● Exercise
What you give back should be only the lines from the one holding "Bounty Hunter Metal Detectors (1075, 295)" through the final line of the records, each reproduced exactly.

● Input material
────────────────────

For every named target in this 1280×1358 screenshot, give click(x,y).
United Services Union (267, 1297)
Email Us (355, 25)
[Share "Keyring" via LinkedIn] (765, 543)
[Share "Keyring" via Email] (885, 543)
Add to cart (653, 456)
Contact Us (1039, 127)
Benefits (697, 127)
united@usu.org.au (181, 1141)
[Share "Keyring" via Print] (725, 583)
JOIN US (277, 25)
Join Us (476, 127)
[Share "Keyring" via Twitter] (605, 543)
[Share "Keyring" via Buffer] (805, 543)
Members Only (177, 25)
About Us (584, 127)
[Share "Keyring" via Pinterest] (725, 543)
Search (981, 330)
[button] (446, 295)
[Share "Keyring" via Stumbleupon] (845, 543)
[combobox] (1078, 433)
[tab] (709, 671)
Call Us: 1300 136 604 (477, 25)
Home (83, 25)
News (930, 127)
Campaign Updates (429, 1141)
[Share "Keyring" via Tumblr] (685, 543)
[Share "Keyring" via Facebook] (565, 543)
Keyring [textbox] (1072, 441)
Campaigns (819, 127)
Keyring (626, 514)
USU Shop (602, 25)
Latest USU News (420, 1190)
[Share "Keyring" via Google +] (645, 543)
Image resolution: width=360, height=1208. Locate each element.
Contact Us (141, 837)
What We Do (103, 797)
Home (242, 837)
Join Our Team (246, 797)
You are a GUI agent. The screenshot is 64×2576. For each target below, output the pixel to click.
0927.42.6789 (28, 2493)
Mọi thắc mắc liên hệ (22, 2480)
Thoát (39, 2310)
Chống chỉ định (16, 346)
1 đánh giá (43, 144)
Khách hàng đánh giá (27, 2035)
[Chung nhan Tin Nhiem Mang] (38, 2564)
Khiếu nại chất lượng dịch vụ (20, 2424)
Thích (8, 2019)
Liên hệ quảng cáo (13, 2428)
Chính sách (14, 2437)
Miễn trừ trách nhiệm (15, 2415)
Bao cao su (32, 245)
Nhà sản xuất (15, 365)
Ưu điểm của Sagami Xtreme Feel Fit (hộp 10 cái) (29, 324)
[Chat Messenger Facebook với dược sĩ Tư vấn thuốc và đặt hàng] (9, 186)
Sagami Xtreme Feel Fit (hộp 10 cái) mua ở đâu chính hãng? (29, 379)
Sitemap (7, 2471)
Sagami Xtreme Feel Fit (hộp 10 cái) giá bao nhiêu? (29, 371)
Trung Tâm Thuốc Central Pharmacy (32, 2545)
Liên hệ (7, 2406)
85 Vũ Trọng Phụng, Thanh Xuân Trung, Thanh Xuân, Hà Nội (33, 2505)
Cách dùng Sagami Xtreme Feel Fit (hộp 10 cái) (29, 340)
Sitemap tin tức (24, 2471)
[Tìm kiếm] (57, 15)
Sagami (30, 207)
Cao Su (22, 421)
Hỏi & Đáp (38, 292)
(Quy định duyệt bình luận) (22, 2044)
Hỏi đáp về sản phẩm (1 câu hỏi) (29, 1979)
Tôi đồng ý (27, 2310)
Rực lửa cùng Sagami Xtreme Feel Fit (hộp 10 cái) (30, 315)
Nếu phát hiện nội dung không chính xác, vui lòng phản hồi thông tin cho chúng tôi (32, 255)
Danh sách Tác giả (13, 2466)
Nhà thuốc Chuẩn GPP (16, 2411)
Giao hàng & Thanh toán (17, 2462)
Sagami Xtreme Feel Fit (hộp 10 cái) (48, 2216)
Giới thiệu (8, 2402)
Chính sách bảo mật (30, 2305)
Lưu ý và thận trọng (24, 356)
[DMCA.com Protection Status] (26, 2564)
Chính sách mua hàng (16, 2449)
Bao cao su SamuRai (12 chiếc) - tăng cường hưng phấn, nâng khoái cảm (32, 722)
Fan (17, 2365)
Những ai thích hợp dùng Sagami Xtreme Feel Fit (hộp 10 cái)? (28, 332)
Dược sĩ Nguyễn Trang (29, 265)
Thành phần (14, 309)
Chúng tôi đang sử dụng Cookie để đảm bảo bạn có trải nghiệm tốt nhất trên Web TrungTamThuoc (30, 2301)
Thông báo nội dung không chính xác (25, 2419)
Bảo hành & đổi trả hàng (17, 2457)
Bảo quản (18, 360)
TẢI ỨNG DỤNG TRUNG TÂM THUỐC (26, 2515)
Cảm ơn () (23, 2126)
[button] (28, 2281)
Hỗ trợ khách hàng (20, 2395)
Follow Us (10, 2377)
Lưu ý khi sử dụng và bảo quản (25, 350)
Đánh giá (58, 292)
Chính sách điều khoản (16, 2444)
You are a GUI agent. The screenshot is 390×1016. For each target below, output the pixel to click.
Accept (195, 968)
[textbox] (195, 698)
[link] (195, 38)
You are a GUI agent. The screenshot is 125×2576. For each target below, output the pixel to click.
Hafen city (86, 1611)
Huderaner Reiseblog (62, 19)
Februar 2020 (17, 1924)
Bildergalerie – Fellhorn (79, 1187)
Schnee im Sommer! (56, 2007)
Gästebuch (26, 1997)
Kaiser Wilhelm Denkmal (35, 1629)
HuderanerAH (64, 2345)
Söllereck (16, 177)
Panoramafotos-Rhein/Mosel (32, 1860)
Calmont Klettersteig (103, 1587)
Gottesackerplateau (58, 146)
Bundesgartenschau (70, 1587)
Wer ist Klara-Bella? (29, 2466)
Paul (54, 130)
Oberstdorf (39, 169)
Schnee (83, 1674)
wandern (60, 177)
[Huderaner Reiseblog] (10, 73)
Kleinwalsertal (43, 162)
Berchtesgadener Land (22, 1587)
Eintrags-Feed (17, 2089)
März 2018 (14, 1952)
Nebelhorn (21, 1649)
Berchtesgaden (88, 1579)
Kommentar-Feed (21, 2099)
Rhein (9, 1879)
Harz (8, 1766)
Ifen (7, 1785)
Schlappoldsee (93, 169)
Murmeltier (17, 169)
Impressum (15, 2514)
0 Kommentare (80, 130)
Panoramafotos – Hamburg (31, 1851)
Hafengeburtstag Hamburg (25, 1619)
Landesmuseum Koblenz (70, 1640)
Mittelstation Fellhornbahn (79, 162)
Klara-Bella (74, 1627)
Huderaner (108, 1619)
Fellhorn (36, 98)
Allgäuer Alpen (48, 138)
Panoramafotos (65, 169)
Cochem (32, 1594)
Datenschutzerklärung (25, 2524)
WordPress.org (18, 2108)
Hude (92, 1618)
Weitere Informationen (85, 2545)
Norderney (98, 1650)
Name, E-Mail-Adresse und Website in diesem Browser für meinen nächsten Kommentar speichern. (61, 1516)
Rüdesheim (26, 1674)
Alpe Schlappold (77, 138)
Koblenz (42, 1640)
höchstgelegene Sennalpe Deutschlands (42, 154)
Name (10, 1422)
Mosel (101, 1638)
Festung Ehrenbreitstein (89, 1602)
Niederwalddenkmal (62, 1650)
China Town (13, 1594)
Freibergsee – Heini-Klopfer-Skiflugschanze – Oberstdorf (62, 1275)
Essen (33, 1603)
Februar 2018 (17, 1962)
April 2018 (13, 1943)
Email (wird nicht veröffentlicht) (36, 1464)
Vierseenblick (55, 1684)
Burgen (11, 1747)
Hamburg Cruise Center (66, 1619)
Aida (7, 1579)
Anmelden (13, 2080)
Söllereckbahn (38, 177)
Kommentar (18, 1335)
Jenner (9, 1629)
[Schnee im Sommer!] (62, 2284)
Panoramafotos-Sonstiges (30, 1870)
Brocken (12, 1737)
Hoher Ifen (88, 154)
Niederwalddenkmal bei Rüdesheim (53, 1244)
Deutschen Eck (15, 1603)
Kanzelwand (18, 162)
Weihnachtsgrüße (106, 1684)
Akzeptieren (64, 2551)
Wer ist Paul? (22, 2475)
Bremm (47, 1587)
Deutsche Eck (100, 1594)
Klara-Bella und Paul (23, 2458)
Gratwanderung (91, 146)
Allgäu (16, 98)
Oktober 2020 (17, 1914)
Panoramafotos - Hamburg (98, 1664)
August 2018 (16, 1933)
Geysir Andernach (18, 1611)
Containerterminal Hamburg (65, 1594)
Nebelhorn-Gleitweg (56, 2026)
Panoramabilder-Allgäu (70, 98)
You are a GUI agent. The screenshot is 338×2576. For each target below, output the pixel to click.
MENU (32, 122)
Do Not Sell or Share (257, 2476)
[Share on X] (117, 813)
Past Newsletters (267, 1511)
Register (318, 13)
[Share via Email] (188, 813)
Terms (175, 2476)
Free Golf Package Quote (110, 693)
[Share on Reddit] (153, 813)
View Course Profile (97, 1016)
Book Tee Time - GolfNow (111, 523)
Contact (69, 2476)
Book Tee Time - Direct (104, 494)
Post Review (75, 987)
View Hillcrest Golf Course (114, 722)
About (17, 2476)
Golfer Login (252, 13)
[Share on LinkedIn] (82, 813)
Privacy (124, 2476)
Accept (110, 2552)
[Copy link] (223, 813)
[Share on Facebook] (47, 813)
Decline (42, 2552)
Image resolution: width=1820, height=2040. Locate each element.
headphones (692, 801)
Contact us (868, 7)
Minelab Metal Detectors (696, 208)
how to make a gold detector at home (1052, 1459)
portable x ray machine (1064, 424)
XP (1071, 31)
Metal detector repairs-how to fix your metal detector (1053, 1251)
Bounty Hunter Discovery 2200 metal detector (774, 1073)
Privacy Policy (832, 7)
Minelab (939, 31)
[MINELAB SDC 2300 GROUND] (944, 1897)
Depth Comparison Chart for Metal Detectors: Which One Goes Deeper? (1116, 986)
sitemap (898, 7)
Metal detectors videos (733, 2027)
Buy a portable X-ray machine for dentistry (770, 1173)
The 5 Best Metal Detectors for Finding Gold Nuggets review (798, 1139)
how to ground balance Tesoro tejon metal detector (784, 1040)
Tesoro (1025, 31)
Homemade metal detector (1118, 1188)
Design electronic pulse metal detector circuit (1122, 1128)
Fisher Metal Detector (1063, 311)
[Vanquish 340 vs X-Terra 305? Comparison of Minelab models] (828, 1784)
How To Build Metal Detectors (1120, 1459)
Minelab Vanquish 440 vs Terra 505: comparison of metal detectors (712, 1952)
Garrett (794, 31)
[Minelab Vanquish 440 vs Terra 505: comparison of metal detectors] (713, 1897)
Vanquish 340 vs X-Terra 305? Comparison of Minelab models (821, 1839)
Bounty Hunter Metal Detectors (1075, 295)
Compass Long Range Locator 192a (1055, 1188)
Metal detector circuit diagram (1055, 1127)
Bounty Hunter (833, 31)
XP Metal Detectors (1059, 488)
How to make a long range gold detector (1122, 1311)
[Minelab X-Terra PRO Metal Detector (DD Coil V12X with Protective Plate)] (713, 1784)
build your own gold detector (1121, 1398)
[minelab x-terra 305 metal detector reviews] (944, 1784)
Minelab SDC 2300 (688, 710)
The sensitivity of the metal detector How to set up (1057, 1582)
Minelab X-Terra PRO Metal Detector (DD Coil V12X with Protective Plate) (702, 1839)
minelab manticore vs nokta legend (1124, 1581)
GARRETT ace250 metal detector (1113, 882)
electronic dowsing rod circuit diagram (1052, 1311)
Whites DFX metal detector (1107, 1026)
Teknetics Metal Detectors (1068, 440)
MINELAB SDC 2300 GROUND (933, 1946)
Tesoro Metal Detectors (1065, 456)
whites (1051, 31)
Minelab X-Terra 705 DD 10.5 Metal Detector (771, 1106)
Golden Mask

────────────────────

● Response below
Bounty Hunter Metal Detectors (1075, 295)
Compass Long Range Locator 192a (1055, 1188)
Metal detector circuit diagram (1055, 1127)
Bounty Hunter (833, 31)
XP Metal Detectors (1059, 488)
How to make a long range gold detector (1122, 1311)
[Minelab X-Terra PRO Metal Detector (DD Coil V12X with Protective Plate)] (713, 1784)
build your own gold detector (1121, 1398)
[minelab x-terra 305 metal detector reviews] (944, 1784)
Minelab SDC 2300 (688, 710)
The sensitivity of the metal detector How to set up (1057, 1582)
Minelab X-Terra PRO Metal Detector (DD Coil V12X with Protective Plate) (702, 1839)
minelab manticore vs nokta legend (1124, 1581)
GARRETT ace250 metal detector (1113, 882)
electronic dowsing rod circuit diagram (1052, 1311)
Whites DFX metal detector (1107, 1026)
Teknetics Metal Detectors (1068, 440)
MINELAB SDC 2300 GROUND (933, 1946)
Tesoro Metal Detectors (1065, 456)
whites (1051, 31)
Minelab X-Terra 705 DD 10.5 Metal Detector (771, 1106)
Golden Mask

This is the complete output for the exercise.